I’m an egotistical bitch. I exaggerate my abilities, my intellect, my achievements. I’m the Ernest Hemingway of bullshit, and frequently buy my own manure (sadly, I even thought that was a good metaphor.)

I’m depressed CONSTANTLY. I have no energy for anything more strenuous than lifting the remote, or the Playstation joystick, or possibly the phone to dial in for a pizza (I’m a lousy cook) or some gay phone sex hotline (because all the phone sex hotlines available cater only to straight MEN, and I can’t segregate myself from everything male and sexual for too long in case the old axe wound heals over, but it gets a bit difficult to fantasize about straight sex when you’ve got Papa Bear on the other line telling you he wants to use your arse as a pussy-proxy).
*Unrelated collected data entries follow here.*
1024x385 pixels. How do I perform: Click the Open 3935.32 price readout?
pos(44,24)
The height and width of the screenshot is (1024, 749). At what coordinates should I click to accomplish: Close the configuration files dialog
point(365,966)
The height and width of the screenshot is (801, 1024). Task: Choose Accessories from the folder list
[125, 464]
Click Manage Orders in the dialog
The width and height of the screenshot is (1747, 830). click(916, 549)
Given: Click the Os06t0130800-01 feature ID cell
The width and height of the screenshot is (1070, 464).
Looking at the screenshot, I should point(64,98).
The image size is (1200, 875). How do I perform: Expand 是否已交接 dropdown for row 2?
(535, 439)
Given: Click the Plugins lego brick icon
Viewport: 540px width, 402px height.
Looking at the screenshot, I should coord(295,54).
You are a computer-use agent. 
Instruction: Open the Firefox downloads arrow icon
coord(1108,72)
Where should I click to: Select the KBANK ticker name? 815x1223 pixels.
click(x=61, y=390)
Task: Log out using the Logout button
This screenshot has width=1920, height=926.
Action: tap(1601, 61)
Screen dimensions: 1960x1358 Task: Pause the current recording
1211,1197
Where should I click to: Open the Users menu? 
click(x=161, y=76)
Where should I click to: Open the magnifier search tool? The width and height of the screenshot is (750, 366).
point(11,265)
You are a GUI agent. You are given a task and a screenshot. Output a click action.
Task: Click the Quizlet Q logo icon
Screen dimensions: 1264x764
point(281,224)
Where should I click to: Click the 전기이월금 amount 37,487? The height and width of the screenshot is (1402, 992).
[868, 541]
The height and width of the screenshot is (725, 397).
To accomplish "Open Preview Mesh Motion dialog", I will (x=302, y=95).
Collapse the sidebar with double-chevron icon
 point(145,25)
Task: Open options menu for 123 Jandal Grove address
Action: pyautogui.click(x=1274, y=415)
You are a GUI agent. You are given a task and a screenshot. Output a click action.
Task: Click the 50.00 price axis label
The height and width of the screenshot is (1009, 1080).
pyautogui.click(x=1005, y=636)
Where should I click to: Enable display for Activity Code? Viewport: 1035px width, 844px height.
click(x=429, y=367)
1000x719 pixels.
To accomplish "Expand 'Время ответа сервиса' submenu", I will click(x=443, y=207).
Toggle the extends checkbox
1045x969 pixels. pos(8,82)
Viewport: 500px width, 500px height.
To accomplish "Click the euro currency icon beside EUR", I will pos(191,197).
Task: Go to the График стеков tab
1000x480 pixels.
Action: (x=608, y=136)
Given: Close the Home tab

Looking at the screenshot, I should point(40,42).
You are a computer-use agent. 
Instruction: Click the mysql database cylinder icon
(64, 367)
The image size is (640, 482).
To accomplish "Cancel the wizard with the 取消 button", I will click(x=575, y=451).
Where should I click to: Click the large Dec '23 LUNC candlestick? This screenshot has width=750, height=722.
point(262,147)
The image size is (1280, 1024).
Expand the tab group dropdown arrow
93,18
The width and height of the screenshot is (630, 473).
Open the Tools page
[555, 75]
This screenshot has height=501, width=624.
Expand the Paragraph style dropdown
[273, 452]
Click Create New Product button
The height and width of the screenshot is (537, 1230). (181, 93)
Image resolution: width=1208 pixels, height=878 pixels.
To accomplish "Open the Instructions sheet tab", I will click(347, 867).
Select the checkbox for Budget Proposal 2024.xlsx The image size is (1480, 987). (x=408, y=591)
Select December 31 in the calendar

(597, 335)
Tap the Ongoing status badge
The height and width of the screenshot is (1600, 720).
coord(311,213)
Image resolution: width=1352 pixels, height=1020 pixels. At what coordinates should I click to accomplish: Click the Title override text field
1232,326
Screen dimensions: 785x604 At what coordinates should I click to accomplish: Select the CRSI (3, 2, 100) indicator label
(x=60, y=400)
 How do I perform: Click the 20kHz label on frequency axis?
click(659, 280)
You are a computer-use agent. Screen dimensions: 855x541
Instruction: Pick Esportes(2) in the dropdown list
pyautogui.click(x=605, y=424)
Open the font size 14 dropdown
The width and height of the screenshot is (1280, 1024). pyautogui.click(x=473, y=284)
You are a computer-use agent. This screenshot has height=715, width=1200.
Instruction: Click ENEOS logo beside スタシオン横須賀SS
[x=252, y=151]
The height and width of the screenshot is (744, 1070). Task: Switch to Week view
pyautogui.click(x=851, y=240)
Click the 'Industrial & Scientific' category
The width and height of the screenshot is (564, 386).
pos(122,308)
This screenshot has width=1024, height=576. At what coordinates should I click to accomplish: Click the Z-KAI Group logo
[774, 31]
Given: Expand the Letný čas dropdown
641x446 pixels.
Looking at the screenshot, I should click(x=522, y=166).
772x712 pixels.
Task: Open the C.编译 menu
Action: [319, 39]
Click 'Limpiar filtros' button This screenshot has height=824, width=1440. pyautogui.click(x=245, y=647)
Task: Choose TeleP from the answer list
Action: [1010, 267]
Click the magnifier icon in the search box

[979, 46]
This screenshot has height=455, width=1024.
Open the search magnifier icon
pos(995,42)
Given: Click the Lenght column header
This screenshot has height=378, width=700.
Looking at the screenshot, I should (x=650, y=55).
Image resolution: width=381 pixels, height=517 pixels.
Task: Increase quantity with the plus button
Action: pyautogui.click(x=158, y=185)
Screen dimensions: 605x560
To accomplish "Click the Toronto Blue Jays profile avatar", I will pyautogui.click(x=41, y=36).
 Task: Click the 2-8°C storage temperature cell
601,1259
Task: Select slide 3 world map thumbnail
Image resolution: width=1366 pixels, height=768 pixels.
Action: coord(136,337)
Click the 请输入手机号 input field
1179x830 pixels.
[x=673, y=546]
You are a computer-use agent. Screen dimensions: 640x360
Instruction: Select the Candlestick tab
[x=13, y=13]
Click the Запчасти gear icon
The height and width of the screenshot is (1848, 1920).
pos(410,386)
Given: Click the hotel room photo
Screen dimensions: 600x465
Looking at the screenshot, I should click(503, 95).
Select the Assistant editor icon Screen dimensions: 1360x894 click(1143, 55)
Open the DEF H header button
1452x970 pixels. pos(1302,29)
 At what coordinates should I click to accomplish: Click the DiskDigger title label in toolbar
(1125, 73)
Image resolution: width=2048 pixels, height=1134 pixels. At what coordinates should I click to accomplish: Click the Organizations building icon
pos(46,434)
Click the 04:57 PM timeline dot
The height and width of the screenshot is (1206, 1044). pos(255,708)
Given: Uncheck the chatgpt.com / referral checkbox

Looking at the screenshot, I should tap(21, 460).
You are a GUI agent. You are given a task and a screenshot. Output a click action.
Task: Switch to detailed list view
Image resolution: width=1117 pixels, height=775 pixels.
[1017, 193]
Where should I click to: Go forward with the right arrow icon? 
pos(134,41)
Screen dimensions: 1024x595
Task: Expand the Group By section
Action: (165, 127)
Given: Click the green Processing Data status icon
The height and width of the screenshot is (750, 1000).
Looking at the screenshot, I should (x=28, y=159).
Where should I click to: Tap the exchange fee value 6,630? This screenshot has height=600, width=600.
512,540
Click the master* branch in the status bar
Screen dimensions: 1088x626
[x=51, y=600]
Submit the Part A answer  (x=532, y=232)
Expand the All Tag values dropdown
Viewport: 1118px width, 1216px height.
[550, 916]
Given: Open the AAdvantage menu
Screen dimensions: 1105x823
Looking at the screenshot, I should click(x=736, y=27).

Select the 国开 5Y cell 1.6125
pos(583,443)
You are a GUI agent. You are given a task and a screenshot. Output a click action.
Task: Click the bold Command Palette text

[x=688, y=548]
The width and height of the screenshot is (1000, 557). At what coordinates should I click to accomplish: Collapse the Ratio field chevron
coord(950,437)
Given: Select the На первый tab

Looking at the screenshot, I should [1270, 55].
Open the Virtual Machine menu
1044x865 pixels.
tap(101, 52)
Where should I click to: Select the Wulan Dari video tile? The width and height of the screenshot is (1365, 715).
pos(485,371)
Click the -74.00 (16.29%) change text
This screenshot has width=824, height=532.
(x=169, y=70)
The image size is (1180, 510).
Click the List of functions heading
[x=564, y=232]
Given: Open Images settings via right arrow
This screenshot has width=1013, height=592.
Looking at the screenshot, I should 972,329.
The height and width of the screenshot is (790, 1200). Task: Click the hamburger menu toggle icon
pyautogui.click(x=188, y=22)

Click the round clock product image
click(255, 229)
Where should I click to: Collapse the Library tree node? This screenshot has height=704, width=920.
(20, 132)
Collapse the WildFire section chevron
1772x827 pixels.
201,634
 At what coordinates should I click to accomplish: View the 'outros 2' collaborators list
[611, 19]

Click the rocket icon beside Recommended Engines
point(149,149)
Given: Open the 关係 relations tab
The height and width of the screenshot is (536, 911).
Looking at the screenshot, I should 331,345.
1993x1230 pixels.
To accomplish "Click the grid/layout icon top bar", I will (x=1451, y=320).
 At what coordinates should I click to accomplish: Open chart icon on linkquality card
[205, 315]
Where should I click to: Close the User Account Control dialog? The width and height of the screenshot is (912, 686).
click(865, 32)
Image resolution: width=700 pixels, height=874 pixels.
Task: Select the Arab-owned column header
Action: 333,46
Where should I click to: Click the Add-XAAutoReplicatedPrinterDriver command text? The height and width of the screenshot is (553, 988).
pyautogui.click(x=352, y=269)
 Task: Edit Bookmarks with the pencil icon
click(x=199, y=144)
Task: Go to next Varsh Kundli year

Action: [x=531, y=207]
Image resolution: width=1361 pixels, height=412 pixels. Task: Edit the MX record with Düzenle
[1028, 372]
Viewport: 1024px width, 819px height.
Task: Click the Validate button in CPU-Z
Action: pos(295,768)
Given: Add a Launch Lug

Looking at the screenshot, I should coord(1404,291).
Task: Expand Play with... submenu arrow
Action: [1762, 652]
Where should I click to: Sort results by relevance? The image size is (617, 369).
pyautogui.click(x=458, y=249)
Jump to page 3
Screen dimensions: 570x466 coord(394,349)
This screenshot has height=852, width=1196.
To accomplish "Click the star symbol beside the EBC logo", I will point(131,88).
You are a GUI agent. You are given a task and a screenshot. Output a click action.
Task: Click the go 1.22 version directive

I’m also ugly. I know I’ve said that already, but it bears repeating because today one of my Year Nine boys spied my skinnier, perkier, blonder colleague giving her class a lecture in the room next door, and complained, ‘Aw, no fair! How come we don’t get the HOT teacher!?’ Compared to some of my colleagues, I’m a feral bush pig. My acceptance of this fact doesn’t make it hurt any less.

There are many many many more things I could list, but I’m too tired and you’re too coupled and happy. So I’ll leave you to the loving arms of your sex poodle and retire to my cold solitary single bed alone, and fiddle myself into a (hopefully) dreamless sleep.

Buon a notte,
Me.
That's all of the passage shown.